Accessibilità e investimenti nella tecnologia e nella sicurezza informatica, sono questi gli ingredienti per fornire una migliore esperienza d’acquisto per i consumatori italiani, sempre più infragiliti dall’instabilità economica globale e dalla progressiva erosione del potere d’acquisto: l’82% dichiara di aver ridotto le spese per far fronte a un contesto economico percepito come incerto. App intuitive, con offerte di sconti e voucher, punti e programmi di fidelizzazione diventano uno strumento centrale per orientare le strategie di acquisto.
Lo rivela uno studio commissionato da Soti, azienda attiva nella gestione della mobilità aziendale, che ha analizzato un campione di 13 mila consumatori in undici Paesi, tra cui mille in Italia. Il rapporto suggerisce inoltre che una maggiore enfasi su tecnologie come la realtà aumentata e la visualizzazione dei prodotti potrebbe contribuire a rendere l’esperienza di acquisto più coinvolgente.
“La maggior parte della tecnologia esiste già, ma non viene sfruttata in modo adeguato. Il nostro rapporto mostra che il 47% dei consumatori italiani utilizza le app per accedere a offerte esclusive, sconti e punti, mentre il 32% gode di vantaggi quali un checkout più rapido quando acquista online. Tuttavia, il settore non riesce ancora a offrire la personalizzazione e i vantaggi che i consumatori si aspettano oggi”, commenta Shash Anand, SVP of Product Strategy di Soti. “Il coinvolgimento e la fedeltà dei consumatori possono aumentare man mano che la tecnologia diventa sempre più essenziale per l’esperienza di acquisto. Dispositivi e app connessi e sicuri sono il punto di partenza fondamentale per la fiducia nel marchio”.
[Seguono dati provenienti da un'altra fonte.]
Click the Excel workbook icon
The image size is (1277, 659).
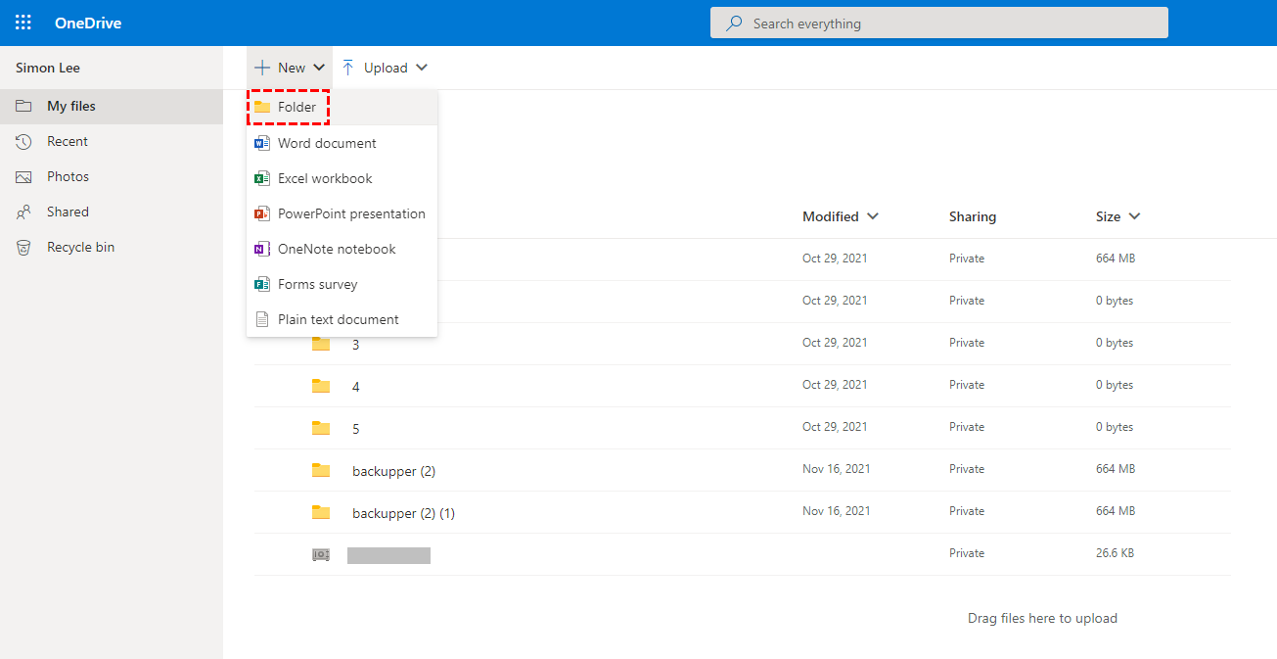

Accanto alla digitalizzazione, emerge una crescente attenzione al risparmio e alla qualità dei prodotti, con una preferenza sempre più robusta per quelli locali. Il 30% degli intervistati italiani dichiara di controllare l’origine dei beni acquistati o di scegliere prodotti di produzione nazionale. Il 50% afferma inoltre che, negli ultimi dodici mesi, i fattori economici hanno inciso sulla propria capacità abituale di acquisto.
“I consumatori di oggi, attenti ai costi e sempre più connessi, sanno esattamente dove e quando acquistare i prodotti più soggetti a variazioni di prezzo. Utilizzano la tecnologia sia nei negozi fisici che online, aspettandosi che i retailer forniscano piattaforme di mobilità connesse in grado di offrire esperienze unificate e in tempo reale, su tutti i dispositivi, le app e i canali”, aggiunge. “Tuttavia, con le continue sfide relative al monitoraggio e all’evasione degli ordini in tempo reale, esistono ancora lacune fondamentali nella catena di fornitura che devono essere affrontate”.
Nonostante il 66% dei consumatori italiani auspichi una maggiore integrazione tecnologica nei processi di acquisto, sicurezza e fiducia restano irrinunciabili L’89% degli intervistati è preoccupato per almeno una questione legata alla privacy o alla protezione dei dati quando acquista online o in negozio, e l’84% dichiara di esitare prima di acquistare da un brand che abbia subito un attacco informatico. Un atteggiamento che trova riscontro anche nei dati sulle frodi: il 39% dei consumatori italiani afferma di esserne stato vittima nel settore retail, una quota che sale al 51% negli Stati Uniti e si ferma al 34% in Canada.